The joys and the difficulties of being a mother
Jean's Journal with Jean Farrell
We celebrated Mother’s Day recently. I was amused to receive a gift of this cushion (right) from one of my daughters.
It is she who comes to us, every Christmas, with dogs and children. As I have written here before, I really and truly don’t mind the mess and chaos. This is because we love having them.
However, as they well know, my only stipulation is that I want my own armchair to sit on, when all the work is done. So, now I have my own cushion to help me stake my claim. (The only pity is that dogs don’t read!)
There was much written about mothers before Mother’s Day. One sentence caught my attention. A woman wrote, “I have been a mother since I was seven.”
That describes me and I bet it describe others of you, also, who were reared in big families. I was the second eldest of ten, and much help was needed. This is because new babies continued to arrive, all the time.
One of my earliest memories is the following. My mother had arrived home after her nine-day break in a nursing home. She laid her seventh child into the pram in our living room. I was just seven years old. I gazed in at the tiny new baby, who was asleep.
My mother prepared a bottle for him. Then the other baby (aged twelve months) got sick and became very upset. He was inconsolable and required Mammy’s full attention.
The new baby woke up and started to cry. My mother asked me would I heat the new baby’s bottle and feed him. I recall pouring a little of the milk onto my wrist to test it. I lifted the tiny baby out of the pram, fed him, winded him and then changed his cloth napkin.
(The cloth nappies were almost bigger than the babies!)
My mother was totally occupied with the other baby, during all this.
I clearly remember laying the new baby back into his pram and being SO proud of myself for having accomplished all this, by myself, at seven years of age. It was like having a real live doll.
Others of my siblings helped with the cooking and in the bar. I was always the one who helped with the young children. I loved them.
My youngest brother was nine years old on the day I got married. He cried when my mother told him that I wouldn’t be living at home anymore.
Then I mothered three of my own and now regularly have four grandchildren here. All I can say is that mothering can be very joyful and mothering can be very difficult.
My seven-year old grandniece made an interesting observation recently. I was honoured to be chosen to adjudicate the Saint Patrick’s Day Parade. I sat on the stand, in Saint Peter’s Square, with Athlone town councillors and other invited dignitaries.

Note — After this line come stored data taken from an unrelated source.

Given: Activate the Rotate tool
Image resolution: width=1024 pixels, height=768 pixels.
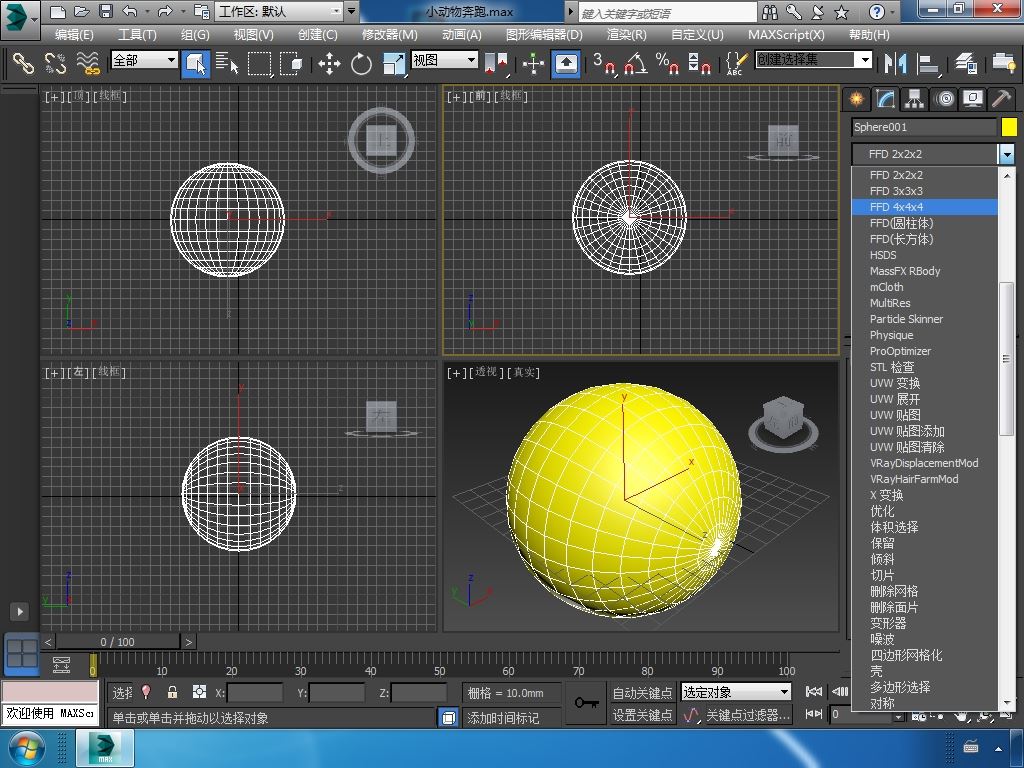Looking at the screenshot, I should pyautogui.click(x=361, y=64).
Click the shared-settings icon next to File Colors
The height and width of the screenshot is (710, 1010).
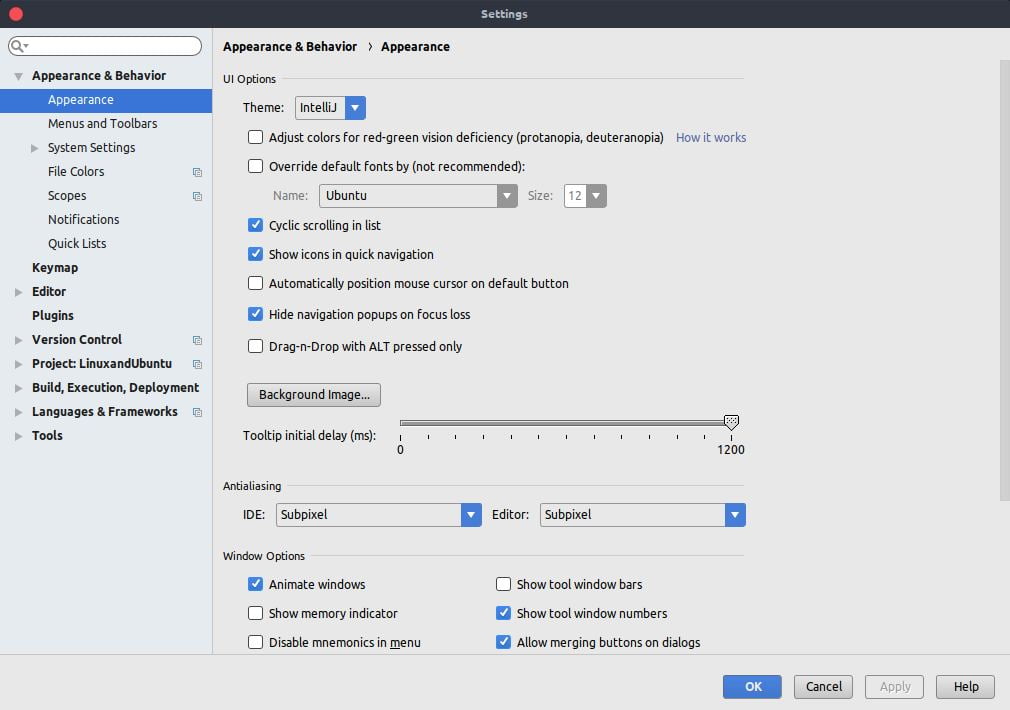[x=197, y=171]
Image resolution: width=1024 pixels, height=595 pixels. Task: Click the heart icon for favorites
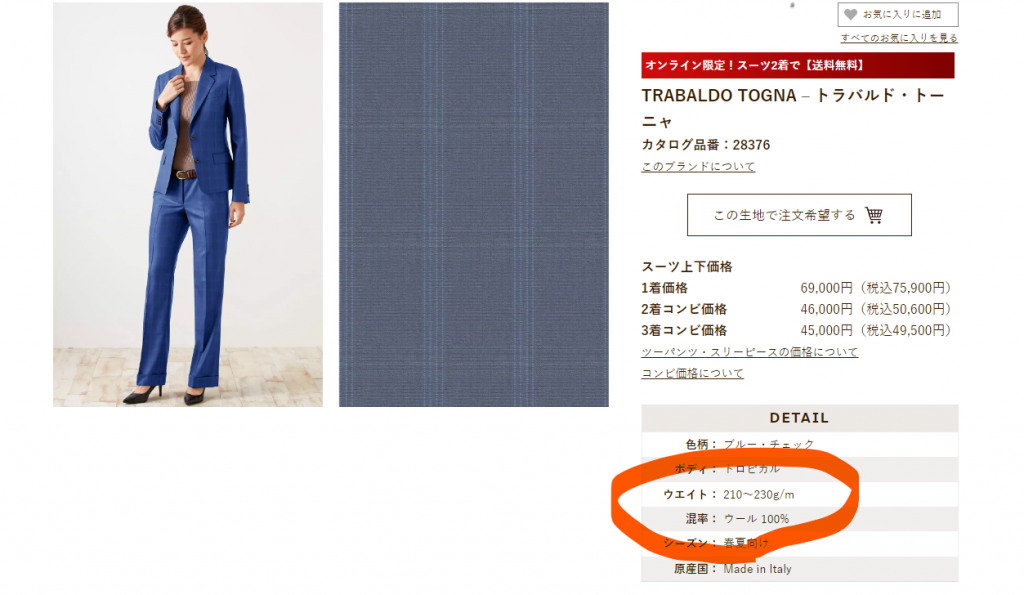[850, 14]
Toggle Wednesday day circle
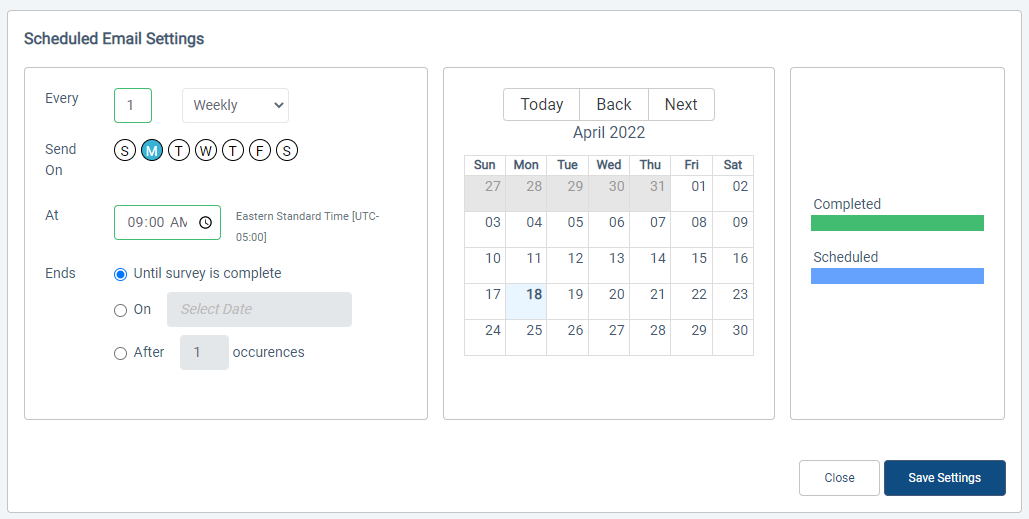 pos(206,151)
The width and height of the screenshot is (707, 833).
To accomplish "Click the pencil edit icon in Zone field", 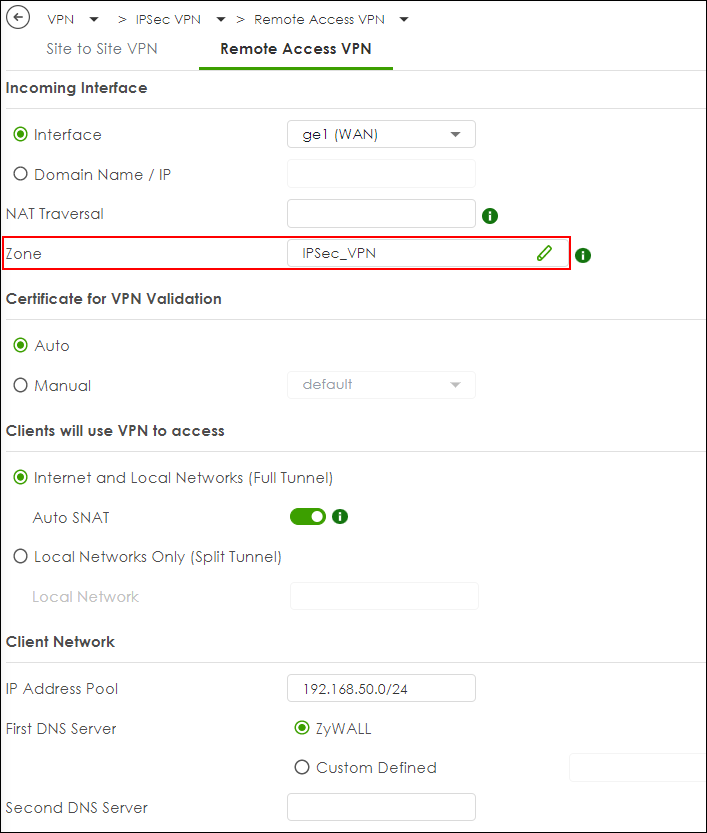I will (x=544, y=253).
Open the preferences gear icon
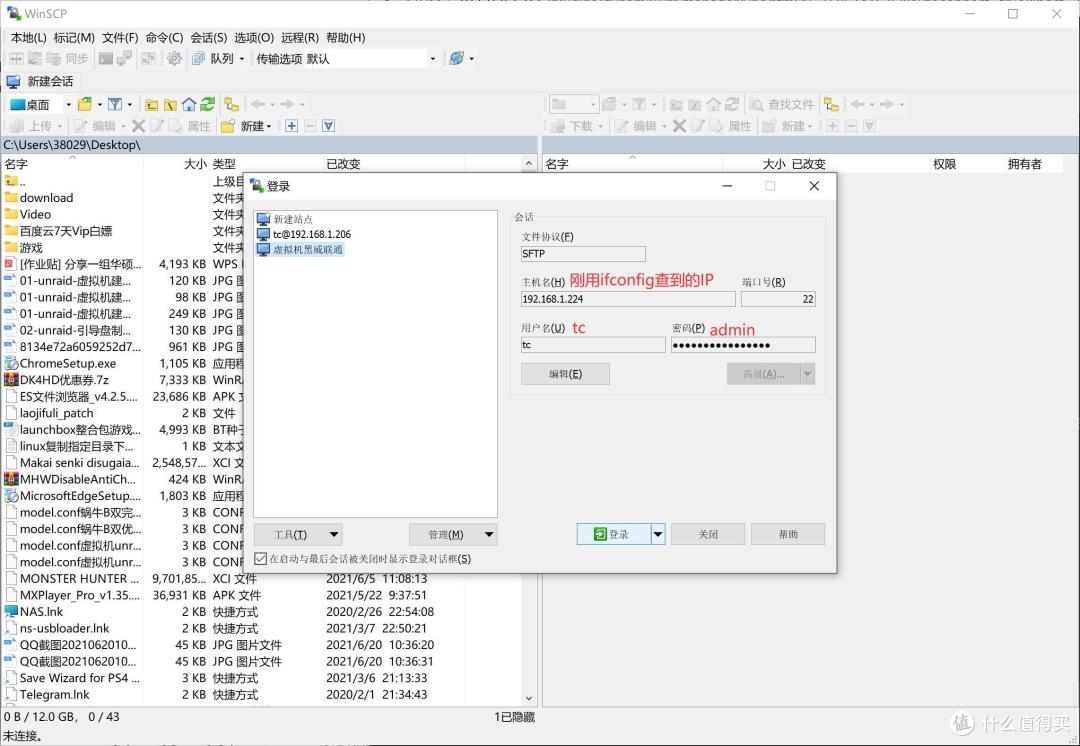The image size is (1080, 746). (175, 58)
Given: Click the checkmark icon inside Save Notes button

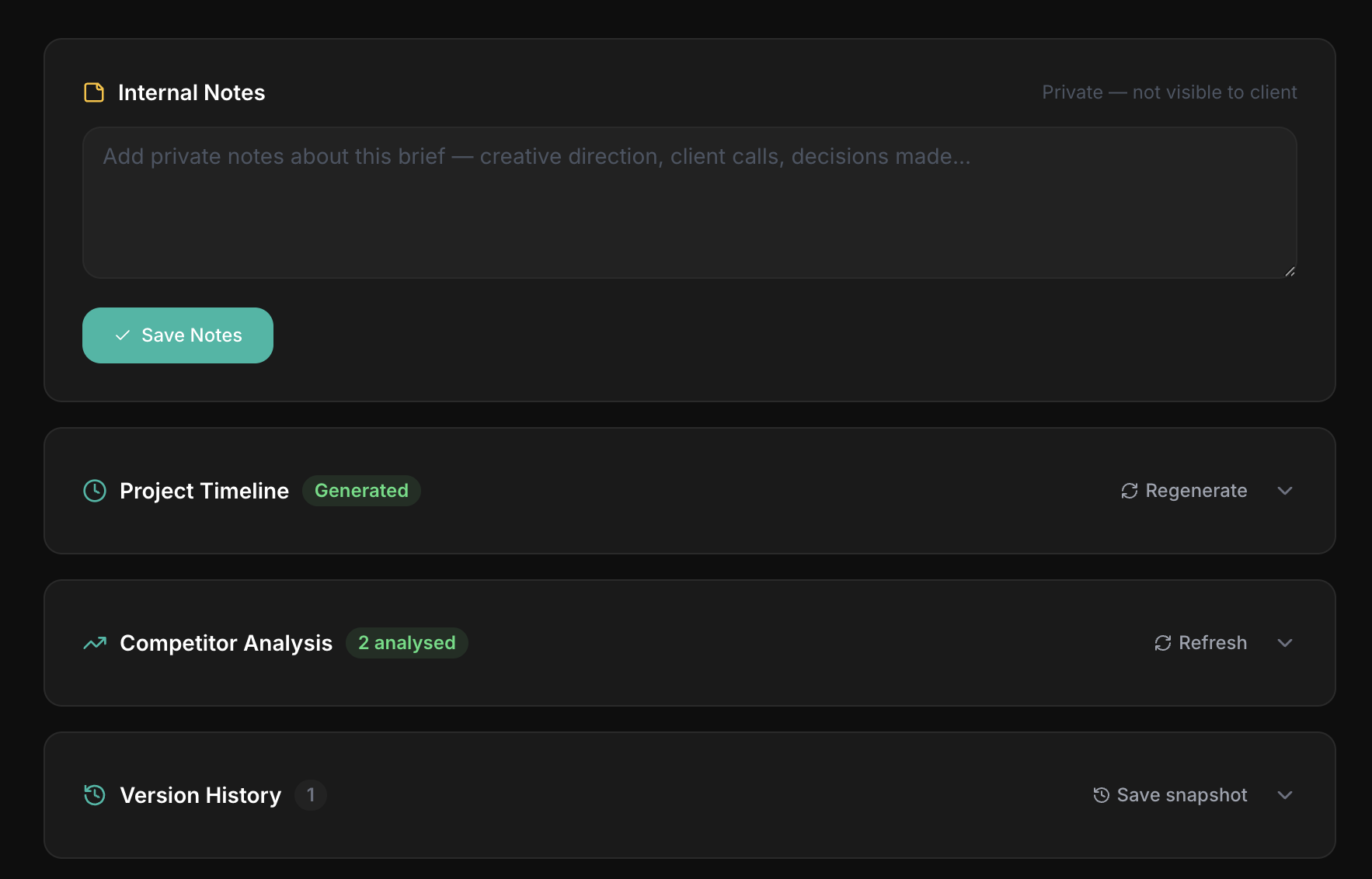Looking at the screenshot, I should pos(121,335).

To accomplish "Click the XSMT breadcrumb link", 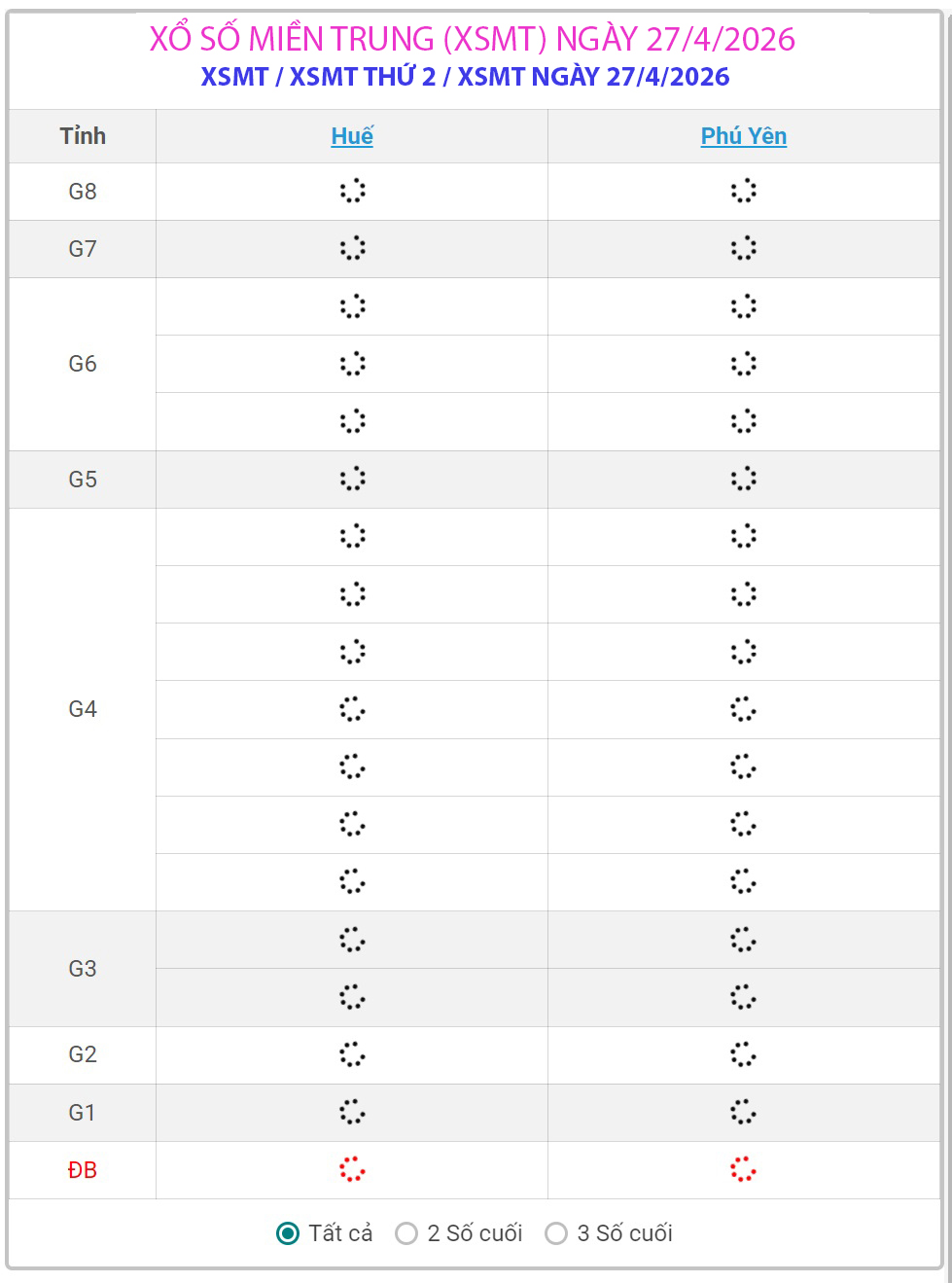I will click(x=234, y=77).
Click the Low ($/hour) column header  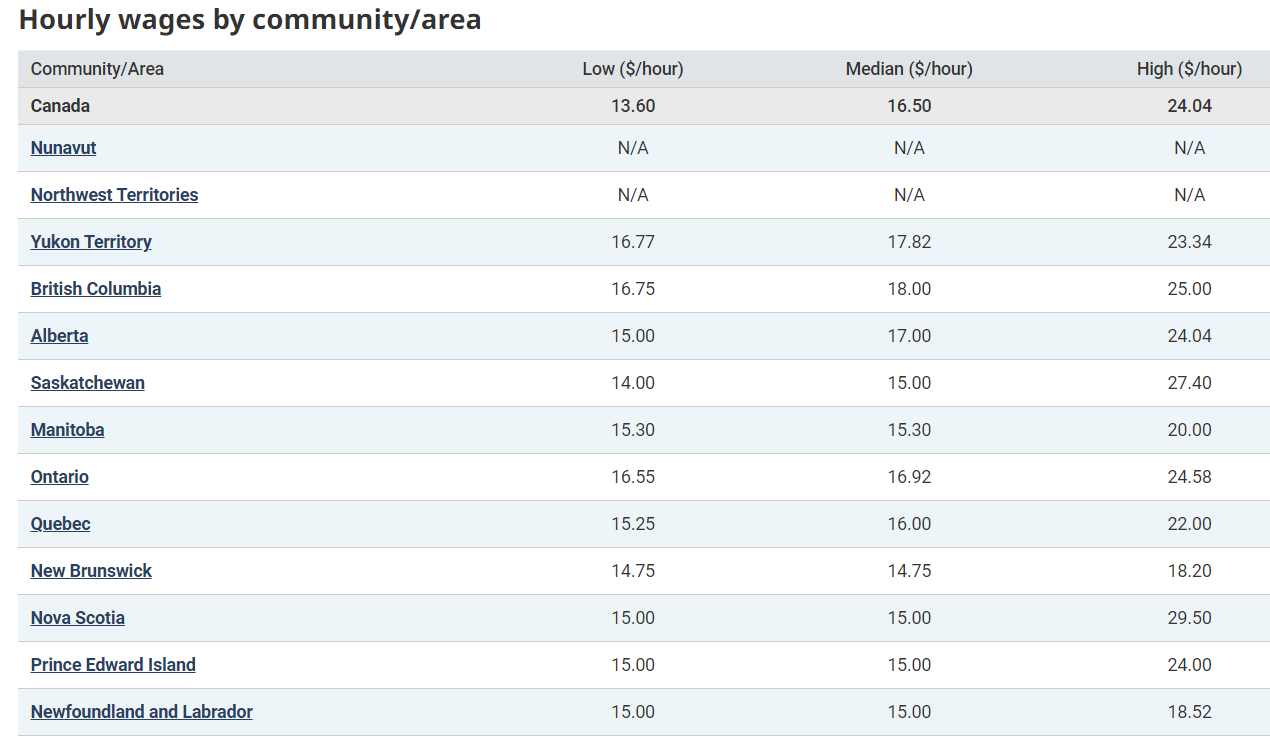[x=634, y=68]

My young grandniece passed, marching with some sports club she’s involved with. When she got home she asked her mother why there were no other women on the stand, only me. How observant of her!
There are no women on Athlone Town Council, which is bad. I had a chat about this with Aengus O’Rourke. He agreed with me about the absence of women. He pointed out that when women do get elected, they don’t stay on the council for long, unlike his own mother. Mary O’Rourke was a great role model for all us Athlone women.
I understand well why lots of women don’t go forward for election. Most now work outside the home, as well as in it. They have no time or energy for more.
However, the big drawback of this situation is that men then make the important decisions which affect us all. (I know I’m stating the obvious.)
At least the housework we have to do is a lot easier than it was. I came across a booklet, used in schools long ago. It contained lessons on how to be a housewife.
There are two full pages on how to make a bed. Number one is, ‘Wear a clean apron and wash your hands. Number two says to turn the mattress from side to side, and from top to bottom, on alternate days. There are lots of instructions about sheets’ hems, eiderdowns and counterpanes. Instruction number 23 (the last) states, ‘Put fresh drinking water into the carafe.’
How would you have time to be a town councillor after all that hard work!
I was in my own bedroom last week wondering what to wear. The sun was shining and I decided to wear a new cream top that I had bought lately. (I had to boss myself into wearing it, “What are you minding it for? It doesn’t matter if you’re going nowhere. Put it on you!!”)
I felt lovely wearing it and was happy out! Later, for my lunch, I opened a tin of sardines. By mistake, the oil shot out of the tin and all of it spilled down the front of my brand new top.
I was absolutely FURIOUS with myself.
Then the news came on the radio. I listened to accounts of dreadful dreadful situations in countries all over the world, due to wars.
The expression, ‘A first world-problem,’ came to mind.
How blessed are we to live in a peaceful country, on the edge of Europe. Why would I let a stained top upset me so much? “Get a grip, girl,” I told myself!
I did and said a prayer for those with ‘real’ problems.